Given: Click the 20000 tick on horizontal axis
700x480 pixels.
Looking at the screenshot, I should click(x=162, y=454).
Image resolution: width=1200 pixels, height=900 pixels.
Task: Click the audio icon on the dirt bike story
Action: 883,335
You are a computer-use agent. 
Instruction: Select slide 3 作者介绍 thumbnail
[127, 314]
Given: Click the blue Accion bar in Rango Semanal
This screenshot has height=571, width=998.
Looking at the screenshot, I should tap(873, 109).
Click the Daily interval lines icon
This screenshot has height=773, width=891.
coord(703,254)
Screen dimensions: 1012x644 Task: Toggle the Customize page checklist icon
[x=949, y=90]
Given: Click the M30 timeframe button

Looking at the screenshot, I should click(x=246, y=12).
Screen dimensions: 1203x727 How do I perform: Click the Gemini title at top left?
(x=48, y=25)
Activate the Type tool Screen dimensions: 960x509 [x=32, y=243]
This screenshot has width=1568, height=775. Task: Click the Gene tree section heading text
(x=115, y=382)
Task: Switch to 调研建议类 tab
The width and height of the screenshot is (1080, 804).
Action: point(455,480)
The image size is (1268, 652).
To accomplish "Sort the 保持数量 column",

» ASSIGNMENT:
Write out only the lines from the very start of the entries above to the line that includes "Given: Click the blue", both ends included, each one unchanged.

» TASK SOLUTION:
Given: Click the 20000 tick on horizontal axis
700x480 pixels.
Looking at the screenshot, I should click(x=162, y=454).
Image resolution: width=1200 pixels, height=900 pixels.
Task: Click the audio icon on the dirt bike story
Action: 883,335
You are a computer-use agent. 
Instruction: Select slide 3 作者介绍 thumbnail
[127, 314]
Given: Click the blue Accion bar in Rango Semanal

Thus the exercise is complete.